▸ **What is required**
Go through the records and show each line where the word "agent" occurs.

▸ **Source data**
::::
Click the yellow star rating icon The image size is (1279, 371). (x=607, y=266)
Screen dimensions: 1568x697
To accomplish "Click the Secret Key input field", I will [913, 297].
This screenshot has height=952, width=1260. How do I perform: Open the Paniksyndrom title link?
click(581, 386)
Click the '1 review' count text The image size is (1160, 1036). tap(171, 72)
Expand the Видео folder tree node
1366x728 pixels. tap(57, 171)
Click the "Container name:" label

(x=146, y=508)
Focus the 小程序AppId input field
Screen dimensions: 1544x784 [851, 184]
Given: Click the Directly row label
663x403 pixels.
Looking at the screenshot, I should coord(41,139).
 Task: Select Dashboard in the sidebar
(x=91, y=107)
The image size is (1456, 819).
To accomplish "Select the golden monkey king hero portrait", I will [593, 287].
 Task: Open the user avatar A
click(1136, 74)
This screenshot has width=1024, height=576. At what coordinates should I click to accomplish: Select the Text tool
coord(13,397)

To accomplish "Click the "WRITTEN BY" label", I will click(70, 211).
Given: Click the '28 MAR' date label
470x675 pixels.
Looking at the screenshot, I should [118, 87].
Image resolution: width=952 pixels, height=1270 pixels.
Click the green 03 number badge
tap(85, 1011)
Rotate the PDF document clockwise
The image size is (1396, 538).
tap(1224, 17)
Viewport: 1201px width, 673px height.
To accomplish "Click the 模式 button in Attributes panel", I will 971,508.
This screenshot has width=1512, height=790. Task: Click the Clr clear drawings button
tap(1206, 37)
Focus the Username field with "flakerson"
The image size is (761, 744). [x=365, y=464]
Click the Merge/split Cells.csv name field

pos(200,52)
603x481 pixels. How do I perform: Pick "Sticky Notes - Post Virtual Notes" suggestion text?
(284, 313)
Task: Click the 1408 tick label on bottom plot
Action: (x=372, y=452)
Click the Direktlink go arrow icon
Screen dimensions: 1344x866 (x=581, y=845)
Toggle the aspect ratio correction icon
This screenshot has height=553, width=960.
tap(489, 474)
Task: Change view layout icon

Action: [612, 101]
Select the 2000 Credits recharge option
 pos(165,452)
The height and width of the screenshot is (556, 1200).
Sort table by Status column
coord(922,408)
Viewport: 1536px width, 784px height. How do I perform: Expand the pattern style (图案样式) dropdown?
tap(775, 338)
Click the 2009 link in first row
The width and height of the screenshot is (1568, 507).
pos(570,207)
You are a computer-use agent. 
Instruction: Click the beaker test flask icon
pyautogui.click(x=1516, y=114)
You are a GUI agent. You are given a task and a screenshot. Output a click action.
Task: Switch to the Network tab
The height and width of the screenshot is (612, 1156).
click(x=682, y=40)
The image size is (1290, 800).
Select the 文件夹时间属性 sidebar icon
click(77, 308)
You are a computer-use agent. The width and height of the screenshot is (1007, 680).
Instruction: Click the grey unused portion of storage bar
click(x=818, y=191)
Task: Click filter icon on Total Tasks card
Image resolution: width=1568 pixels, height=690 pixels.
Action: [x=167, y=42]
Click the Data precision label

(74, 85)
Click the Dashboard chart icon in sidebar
::::
▸ **Written response**
You are a computer-use agent. 
You are a GUI agent. You are given a task and a screenshot. Output a click action.
You are a computer-use agent. The width and height of the screenshot is (1007, 680).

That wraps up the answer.